Now there is evidence that your ability to benefit from a placebo may depend on your genes. In the study, reported last month in the journal PLoS One, researchers analyzed DNA from 104 subjects suffering from irritable bowel syndrome, looking in particular at the catechol-O-methyltransferase (COMT) gene, which has been shown to regulate dopamine levels in the brain. Some COMT genes generate higher levels of dopamine than others, and people with these high-dopamine COMT genes have been found in past studies to react to pain more acutely and to seek rewards – both physical and psychological – more strongly than people with the low-dopamine COMT genes. The researchers suspected this might be a factor in whether people respond to placebos or not.
The subjects in the study were divided into three groups. One group was told that they were on the waiting list for treatment of their irritable bowel syndrome, and thus received no treatment, acting as the control group. A second group received what appeared to be acupuncture, but from curt, brusque, uncaring practitioners with no “bedside manner.” The third group also received what appeared to be acupuncture, but from a warm, friendly, outgoing and caring practitioner. In reality all of the “acupuncture” was fake, using needles that retracted rather than pierce the skin, so all patients in both the second and third groups were essentially receiving a placebo.
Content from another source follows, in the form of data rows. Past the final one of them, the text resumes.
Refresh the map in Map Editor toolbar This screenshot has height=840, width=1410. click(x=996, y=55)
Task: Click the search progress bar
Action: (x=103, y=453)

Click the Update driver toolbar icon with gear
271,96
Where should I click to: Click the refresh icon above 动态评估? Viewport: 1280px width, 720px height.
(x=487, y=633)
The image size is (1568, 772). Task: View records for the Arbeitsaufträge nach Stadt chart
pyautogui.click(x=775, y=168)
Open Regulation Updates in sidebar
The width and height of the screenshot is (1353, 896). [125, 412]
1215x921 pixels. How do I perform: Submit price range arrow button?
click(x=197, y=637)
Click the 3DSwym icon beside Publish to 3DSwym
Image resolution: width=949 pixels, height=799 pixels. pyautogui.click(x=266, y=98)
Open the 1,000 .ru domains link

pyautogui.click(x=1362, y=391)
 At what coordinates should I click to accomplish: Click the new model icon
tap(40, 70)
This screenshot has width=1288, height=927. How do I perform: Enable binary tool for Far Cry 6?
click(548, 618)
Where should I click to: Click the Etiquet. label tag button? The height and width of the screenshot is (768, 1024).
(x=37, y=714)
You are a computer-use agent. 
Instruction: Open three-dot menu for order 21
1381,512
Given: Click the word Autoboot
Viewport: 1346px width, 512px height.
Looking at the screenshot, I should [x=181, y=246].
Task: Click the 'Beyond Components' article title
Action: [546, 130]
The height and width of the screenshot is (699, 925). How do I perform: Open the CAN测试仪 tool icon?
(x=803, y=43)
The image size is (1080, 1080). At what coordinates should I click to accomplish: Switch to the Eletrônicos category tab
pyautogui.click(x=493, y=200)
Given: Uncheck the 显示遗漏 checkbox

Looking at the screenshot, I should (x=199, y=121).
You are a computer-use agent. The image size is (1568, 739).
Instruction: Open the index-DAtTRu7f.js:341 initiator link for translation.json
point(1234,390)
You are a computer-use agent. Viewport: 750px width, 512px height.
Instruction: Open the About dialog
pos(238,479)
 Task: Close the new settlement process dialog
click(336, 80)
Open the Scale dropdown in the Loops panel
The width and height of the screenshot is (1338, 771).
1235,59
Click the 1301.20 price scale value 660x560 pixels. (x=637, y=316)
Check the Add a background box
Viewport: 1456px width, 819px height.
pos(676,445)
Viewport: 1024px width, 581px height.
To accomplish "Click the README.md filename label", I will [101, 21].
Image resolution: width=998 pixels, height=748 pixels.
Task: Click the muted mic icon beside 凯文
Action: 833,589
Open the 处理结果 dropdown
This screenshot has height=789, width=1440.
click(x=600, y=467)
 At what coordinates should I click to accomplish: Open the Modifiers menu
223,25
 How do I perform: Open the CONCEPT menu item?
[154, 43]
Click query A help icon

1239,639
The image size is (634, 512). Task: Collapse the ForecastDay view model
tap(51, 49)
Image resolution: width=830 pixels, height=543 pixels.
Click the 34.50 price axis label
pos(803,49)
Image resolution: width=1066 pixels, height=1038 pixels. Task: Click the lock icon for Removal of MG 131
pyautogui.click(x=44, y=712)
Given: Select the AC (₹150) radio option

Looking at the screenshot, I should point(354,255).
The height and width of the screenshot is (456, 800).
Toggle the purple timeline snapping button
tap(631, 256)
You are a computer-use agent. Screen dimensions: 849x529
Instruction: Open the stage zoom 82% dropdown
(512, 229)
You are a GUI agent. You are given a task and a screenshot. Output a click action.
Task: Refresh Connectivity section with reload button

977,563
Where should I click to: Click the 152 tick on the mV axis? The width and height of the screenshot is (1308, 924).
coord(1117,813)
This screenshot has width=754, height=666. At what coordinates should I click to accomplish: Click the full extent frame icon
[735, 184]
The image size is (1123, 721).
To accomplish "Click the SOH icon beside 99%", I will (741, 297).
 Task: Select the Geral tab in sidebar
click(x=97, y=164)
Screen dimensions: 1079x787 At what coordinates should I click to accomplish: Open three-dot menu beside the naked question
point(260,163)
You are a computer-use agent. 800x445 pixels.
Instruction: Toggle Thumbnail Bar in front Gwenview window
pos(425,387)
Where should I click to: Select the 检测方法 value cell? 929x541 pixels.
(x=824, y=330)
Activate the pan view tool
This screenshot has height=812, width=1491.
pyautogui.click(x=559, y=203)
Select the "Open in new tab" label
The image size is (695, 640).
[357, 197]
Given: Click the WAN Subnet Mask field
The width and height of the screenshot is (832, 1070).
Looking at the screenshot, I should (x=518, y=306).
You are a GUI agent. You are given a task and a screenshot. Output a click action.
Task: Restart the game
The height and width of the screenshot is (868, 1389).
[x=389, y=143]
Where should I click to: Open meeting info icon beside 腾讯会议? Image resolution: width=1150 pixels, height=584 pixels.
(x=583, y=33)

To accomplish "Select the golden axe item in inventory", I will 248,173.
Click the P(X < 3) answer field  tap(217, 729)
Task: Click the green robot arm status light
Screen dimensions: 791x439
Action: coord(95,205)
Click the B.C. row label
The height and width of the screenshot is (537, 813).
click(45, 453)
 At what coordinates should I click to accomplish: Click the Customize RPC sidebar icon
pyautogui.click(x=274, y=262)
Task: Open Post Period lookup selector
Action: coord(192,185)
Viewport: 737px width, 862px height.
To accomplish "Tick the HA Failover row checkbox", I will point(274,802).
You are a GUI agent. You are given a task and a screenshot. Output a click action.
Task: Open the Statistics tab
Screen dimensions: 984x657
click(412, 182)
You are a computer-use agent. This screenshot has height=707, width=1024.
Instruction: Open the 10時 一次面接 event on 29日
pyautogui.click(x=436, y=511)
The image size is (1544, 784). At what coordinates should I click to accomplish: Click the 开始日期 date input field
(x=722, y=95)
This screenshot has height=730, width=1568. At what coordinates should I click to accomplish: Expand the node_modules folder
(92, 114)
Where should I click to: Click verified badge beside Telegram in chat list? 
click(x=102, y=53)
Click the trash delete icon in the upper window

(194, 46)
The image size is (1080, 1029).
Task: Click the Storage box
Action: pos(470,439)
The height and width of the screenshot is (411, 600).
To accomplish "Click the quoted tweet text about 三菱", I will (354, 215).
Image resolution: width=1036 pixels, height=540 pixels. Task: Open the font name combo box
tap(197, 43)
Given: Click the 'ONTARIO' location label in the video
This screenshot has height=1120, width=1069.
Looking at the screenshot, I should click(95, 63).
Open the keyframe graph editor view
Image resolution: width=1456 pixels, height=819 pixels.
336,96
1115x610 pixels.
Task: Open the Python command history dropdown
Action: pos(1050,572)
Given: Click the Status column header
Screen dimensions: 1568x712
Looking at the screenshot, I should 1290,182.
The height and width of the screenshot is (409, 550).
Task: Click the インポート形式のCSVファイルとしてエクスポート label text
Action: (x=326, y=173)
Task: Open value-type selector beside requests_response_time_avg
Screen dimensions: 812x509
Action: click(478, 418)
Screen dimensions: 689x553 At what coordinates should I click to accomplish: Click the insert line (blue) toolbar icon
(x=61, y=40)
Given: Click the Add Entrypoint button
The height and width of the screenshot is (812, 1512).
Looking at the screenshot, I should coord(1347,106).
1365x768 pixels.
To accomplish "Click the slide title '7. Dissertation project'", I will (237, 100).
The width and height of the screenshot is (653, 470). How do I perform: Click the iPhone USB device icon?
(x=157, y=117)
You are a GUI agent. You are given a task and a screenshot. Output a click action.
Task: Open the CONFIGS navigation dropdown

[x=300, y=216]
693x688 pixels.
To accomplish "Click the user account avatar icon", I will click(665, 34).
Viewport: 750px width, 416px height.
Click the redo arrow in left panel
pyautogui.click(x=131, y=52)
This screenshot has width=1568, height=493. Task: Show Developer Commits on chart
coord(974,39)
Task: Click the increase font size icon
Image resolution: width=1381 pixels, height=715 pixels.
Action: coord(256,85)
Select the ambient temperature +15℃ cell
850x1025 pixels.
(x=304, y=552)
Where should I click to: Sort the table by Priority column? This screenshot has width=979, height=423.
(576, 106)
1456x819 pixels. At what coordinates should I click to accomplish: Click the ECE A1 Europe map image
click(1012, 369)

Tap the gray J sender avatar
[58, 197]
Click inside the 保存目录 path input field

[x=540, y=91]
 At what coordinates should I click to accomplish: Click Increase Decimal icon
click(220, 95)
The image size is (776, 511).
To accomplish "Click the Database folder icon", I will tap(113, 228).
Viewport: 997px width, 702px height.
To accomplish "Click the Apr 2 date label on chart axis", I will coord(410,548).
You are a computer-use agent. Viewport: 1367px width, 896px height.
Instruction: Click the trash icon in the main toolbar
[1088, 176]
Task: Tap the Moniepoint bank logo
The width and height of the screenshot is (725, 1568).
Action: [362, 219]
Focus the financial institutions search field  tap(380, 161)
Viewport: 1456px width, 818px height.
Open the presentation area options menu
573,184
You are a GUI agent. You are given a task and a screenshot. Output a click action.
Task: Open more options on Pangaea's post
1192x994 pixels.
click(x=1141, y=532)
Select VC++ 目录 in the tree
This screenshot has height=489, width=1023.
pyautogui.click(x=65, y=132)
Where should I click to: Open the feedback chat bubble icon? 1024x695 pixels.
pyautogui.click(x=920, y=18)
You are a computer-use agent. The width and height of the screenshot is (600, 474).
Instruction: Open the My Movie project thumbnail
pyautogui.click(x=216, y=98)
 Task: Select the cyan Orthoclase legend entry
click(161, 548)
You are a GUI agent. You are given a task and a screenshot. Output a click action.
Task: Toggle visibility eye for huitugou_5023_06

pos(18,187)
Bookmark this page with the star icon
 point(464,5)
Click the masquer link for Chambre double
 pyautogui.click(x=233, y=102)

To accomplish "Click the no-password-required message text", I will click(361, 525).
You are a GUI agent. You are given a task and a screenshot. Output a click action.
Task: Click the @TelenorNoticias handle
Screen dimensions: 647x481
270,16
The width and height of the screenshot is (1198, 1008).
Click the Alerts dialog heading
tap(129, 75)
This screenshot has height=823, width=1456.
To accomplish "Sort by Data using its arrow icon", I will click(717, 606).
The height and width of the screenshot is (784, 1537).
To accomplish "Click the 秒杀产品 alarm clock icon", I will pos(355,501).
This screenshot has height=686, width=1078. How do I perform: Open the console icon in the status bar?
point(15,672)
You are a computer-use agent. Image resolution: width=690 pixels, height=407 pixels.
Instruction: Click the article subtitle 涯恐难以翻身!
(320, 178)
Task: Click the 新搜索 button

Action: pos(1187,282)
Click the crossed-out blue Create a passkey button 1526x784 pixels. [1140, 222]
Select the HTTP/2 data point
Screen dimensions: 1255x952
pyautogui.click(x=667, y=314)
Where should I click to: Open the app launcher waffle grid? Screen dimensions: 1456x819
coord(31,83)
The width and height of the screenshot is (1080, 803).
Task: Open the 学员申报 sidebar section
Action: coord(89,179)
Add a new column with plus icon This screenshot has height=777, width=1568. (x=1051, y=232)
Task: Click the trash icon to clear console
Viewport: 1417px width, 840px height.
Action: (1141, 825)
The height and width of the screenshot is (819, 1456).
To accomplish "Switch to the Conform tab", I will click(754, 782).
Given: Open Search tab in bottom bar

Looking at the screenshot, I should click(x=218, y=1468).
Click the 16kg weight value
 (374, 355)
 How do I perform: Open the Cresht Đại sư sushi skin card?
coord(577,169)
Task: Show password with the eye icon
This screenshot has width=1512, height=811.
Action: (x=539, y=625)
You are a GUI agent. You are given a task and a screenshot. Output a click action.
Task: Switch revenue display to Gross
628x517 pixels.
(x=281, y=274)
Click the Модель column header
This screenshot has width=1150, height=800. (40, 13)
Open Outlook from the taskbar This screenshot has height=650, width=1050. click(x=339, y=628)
What the researchers found was that patients who carried the high-dopamine version of the COMT gene were more likely to report that their symptoms improved than patients with the low-dopamine COMT gene. Furthermore, the patients with the high-dopamine version of the COMT gene were more than six times more likely say that the fake acupuncture “worked” for them when it was given by the caring practitioner.
What does this tell us?
Well, first it tells scientists that there is at least one explanation for why some people are more likely to respond to placebos than others, and that explanation may be genetic. Second, and possibly more important when it comes to designing protocols for future drug trials, these findings may provide researchers with a future mechanism for improving the quality and validity of those drug studies. If the scientists conducting them have a way of determining which subjects are more likely to respond to placebos, as a result of carrying the high-dopamine version of the COMT gene, they may be better able to accomplish the real goal of the drug trials – which is to distinguish the effects created by the real drug from the effects created by the placebo response.
As study author Kathryn Hall, a researcher at Beth Israel Deaconess Medical Center in Massachusetts says, “This is a possible way to discern who is going to be a placebo responder or non-responder in a clinical trial.” Being able to know this in advance by testing subjects for the presence of the high-dopamine version of the COMT gene may provide the key to being able to make drug trials work again.